- Problemas y tareas -
1 – Indica si cada afirmación coincide con el fragmento sobre la pobreza y las ayudas estatales. Responde sí o no y cita literalmente las palabras del fragmento que lo deciden.
(a) El 80 % de los participantes eligió repetir el episodio más breve.
(b) El final de la experiencia más extensa duraba 30 segundos.
(c) Las ayudas económicas directas modifican las carencias.
2 – Resume en una o dos oraciones el párrafo del fragmento sobre la pobreza y las ayudas estatales que empieza con "Si se extrapola tal resultado". Conserva sus ideas principales.
3 – Reproduce del fragmento sobre la pobreza y las ayudas estatales todo lo que va desde "En fin, esta" hasta "enfrentar las crisis.", sin cambiar nada.

A pesar de que la experiencia más extensa era obviamente más dura en términos de padecimiento en relación con la más breve, incluía un final de 30 segundos que atenuaba apenas el dolor y la molestia experimentada durante la primera parte de esa etapa. Puestos a elegir, el 80 % de los participantes optaron por volver a experimentar el episodio más extenso, y por ende más doloroso, en lugar del que los exponía a un padecimiento apenas de mayor intensidad, pero temporalmente más acotado.
Si se extrapola tal resultado al mundo de los más necesitados, una política gubernamental sostenida en ayudas económicas directas, dádivas a cierta altura, tiene el efecto del flujo de agua tenuemente cálido, que mengua en ocasiones el dolor, aunque no modifica las carencias; por el contrario, eterniza la pobreza y la necesidad de aquellos que la padecen bajo la ilusión de una mejora.
En fin, esta situación de confinamiento, la imposibilidad de trabajar y ganarse el sustento y las afectaciones a las libertades individuales básicas, hará a los argentinos cada vez más dependientes de un Estado comandado en todas sus instancias por prácticamente las mismas personas que nos legaron una economía en permanente retroceso, una infraestructura vacía, una capacidad de producción de insumos inexistente y una ausencia de ahorros y fondos suficientes para enfrentar las crisis.

- Registros de datos -
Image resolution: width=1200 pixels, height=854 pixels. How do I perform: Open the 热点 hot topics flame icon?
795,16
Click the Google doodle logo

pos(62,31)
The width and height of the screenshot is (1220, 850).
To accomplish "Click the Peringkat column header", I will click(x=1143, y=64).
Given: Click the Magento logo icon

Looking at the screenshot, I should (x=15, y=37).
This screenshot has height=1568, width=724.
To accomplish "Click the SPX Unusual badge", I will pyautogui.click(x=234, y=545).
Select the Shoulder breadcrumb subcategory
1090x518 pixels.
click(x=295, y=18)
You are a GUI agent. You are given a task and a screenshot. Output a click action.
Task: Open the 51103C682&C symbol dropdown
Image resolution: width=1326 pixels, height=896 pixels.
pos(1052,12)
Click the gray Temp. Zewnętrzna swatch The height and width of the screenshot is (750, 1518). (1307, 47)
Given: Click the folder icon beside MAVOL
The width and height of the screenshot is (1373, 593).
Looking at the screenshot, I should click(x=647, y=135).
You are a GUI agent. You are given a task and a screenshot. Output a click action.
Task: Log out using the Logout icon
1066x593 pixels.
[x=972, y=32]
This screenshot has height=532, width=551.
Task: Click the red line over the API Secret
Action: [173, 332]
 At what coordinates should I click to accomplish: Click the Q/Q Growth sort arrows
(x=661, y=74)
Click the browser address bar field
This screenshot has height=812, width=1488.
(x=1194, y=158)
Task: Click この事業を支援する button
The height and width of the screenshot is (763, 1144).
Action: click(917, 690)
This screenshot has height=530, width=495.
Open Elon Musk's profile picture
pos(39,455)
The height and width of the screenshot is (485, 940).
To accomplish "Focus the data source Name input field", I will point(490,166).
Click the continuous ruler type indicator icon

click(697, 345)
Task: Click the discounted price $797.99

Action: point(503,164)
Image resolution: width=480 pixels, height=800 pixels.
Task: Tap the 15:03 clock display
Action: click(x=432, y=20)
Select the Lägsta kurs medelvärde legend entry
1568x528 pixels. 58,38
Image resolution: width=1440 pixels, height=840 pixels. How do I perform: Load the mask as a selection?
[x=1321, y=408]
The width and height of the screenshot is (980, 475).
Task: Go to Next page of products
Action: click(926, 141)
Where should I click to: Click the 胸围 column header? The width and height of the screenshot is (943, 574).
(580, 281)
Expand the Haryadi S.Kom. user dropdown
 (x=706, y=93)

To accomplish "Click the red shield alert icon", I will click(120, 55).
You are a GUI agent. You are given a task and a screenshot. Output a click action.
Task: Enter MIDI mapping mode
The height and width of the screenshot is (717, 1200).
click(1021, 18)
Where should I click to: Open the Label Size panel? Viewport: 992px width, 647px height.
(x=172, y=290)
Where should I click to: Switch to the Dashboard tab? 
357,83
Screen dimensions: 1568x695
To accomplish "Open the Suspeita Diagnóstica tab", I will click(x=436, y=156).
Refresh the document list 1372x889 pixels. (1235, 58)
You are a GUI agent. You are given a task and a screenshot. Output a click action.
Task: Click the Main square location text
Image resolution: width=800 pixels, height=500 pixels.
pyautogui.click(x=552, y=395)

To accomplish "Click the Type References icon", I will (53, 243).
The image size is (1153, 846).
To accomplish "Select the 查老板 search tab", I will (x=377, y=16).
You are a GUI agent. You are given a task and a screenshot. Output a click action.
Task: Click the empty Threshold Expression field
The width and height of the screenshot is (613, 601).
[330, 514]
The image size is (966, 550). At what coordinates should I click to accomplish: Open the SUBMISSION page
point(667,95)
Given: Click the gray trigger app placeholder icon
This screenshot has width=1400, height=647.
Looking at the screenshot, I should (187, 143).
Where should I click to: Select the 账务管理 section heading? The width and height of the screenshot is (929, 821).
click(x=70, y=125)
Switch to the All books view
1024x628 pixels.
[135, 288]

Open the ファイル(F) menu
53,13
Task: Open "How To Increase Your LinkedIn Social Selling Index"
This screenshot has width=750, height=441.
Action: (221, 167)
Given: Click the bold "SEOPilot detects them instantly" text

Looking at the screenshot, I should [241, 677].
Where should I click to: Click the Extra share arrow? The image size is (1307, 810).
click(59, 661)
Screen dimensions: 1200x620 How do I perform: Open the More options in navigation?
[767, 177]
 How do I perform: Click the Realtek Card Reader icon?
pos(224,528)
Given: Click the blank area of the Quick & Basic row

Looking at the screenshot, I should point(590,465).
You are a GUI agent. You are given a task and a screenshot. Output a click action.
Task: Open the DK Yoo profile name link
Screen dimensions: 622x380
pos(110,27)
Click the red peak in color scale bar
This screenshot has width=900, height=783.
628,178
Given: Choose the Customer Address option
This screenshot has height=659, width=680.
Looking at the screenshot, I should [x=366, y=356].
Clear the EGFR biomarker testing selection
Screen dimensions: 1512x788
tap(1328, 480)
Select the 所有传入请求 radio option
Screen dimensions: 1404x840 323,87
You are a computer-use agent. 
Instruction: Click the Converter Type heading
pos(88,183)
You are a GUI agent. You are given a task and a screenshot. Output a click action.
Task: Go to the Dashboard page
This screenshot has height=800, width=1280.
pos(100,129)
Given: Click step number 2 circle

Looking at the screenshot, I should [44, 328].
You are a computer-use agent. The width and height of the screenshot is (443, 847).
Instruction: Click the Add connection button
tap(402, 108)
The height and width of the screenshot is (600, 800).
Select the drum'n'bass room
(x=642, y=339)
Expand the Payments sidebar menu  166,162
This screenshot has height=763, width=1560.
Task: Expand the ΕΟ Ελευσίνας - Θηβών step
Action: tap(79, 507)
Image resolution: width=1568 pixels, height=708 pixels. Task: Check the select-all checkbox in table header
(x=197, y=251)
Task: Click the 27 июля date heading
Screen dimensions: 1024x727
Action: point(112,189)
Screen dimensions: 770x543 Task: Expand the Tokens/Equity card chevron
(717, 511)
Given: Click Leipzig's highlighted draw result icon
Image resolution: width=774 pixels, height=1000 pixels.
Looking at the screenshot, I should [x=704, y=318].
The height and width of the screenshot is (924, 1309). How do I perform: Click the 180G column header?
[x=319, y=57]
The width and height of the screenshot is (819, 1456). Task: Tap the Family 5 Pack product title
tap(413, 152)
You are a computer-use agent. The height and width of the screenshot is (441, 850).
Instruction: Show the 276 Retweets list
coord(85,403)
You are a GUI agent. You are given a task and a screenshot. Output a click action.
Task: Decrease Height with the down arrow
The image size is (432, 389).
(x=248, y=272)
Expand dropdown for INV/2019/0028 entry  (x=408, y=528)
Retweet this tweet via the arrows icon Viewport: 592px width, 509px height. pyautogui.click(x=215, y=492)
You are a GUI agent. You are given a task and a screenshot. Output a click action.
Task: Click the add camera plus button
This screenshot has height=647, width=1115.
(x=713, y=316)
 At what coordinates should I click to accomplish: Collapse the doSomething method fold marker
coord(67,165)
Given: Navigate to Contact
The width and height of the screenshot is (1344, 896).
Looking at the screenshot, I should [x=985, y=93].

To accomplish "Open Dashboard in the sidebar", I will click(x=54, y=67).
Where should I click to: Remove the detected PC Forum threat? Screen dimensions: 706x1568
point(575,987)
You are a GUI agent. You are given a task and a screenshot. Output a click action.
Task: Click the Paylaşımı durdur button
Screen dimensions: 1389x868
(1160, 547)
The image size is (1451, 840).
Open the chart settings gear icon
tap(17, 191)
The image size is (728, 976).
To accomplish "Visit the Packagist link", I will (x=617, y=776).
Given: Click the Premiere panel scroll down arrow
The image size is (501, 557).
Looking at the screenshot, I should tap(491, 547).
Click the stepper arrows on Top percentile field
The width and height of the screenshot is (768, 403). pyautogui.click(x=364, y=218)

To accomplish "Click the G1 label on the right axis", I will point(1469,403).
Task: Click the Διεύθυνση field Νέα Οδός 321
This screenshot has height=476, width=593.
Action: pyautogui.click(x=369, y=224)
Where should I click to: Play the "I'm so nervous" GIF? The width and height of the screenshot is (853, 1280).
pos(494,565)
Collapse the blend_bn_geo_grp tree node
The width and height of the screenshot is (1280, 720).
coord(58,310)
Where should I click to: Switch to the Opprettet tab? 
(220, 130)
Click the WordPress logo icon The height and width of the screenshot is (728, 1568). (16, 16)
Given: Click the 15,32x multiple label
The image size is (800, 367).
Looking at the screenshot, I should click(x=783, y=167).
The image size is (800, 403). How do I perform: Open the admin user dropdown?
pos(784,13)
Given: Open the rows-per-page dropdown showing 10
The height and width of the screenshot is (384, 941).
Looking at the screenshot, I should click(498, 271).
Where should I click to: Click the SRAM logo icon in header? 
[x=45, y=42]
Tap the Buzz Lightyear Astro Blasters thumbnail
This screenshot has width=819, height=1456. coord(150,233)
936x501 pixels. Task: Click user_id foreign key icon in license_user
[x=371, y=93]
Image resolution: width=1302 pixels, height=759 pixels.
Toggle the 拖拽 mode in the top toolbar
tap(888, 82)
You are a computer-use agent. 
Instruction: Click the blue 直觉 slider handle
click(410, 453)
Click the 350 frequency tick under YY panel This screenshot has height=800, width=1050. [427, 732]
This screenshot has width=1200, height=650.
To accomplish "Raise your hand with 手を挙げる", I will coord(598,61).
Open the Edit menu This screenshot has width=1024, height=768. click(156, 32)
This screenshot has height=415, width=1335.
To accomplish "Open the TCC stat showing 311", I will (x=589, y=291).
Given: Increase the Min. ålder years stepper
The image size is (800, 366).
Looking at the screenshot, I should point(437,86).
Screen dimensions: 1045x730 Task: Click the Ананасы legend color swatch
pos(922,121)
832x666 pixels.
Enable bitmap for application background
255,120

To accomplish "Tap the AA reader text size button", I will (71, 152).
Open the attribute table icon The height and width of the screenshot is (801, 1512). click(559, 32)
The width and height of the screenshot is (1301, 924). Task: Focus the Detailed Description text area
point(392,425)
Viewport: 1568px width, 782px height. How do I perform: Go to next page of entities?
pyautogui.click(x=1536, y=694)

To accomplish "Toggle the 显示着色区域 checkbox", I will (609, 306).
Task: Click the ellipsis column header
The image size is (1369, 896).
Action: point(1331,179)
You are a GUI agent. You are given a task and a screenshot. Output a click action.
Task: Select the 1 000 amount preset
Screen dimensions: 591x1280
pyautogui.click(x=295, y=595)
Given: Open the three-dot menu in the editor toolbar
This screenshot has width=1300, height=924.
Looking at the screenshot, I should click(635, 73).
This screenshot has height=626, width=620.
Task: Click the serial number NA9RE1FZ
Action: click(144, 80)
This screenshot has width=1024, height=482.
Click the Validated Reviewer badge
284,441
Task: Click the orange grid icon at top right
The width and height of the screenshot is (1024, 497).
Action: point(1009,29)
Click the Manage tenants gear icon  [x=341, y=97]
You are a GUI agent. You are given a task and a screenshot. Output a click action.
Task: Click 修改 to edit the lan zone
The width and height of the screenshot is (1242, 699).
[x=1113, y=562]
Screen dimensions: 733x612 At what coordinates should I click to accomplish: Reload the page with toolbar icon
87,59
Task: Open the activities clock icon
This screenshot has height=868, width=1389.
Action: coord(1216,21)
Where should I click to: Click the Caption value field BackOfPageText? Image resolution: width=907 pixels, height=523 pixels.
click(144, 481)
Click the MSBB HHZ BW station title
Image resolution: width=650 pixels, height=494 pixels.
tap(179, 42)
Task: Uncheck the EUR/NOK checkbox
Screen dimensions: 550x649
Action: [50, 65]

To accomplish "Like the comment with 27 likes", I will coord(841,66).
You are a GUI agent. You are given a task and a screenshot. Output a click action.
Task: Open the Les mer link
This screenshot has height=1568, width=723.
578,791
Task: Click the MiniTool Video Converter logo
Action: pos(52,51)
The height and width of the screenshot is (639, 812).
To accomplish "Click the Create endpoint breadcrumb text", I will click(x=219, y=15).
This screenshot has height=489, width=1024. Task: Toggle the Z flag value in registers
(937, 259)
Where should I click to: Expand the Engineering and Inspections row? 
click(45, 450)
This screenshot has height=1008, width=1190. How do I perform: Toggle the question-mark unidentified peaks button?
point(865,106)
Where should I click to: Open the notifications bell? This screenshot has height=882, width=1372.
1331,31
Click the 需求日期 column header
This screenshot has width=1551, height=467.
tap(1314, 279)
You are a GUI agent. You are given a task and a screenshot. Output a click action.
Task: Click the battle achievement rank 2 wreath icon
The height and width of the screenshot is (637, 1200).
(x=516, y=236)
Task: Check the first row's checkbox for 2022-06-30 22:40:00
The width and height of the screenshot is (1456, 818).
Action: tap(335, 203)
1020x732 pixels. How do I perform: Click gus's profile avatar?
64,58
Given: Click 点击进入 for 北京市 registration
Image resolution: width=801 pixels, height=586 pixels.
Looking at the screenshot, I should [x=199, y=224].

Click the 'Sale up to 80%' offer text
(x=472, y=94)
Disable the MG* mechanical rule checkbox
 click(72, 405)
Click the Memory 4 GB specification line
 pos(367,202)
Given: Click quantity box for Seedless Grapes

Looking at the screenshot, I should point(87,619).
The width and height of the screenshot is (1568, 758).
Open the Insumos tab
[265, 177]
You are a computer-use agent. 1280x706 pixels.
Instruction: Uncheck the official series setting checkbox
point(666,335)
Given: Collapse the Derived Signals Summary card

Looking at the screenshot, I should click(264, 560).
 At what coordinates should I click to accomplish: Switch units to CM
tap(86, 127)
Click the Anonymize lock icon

- Soluciones a continuación -
1 –
(a) No: "el 80 % de los participantes optaron por volver a experimentar el episodio más extenso".
(b) Sí: "incluía un final de 30 segundos".
(c) No: "aunque no modifica las carencias".

2 – Llevado al mundo de los más necesitados, este resultado muestra que una política de ayudas económicas directas funciona como el agua apenas cálida: a veces alivia el dolor, pero no cambia las carencias. Al contrario, eterniza la pobreza bajo la ilusión de una mejora.

3 –
En fin, esta situación de confinamiento, la imposibilidad de trabajar y ganarse el sustento y las afectaciones a las libertades individuales básicas, hará a los argentinos cada vez más dependientes de un Estado comandado en todas sus instancias por prácticamente las mismas personas que nos legaron una economía en permanente retroceso, una infraestructura vacía, una capacidad de producción de insumos inexistente y una ausencia de ahorros y fondos suficientes para enfrentar las crisis.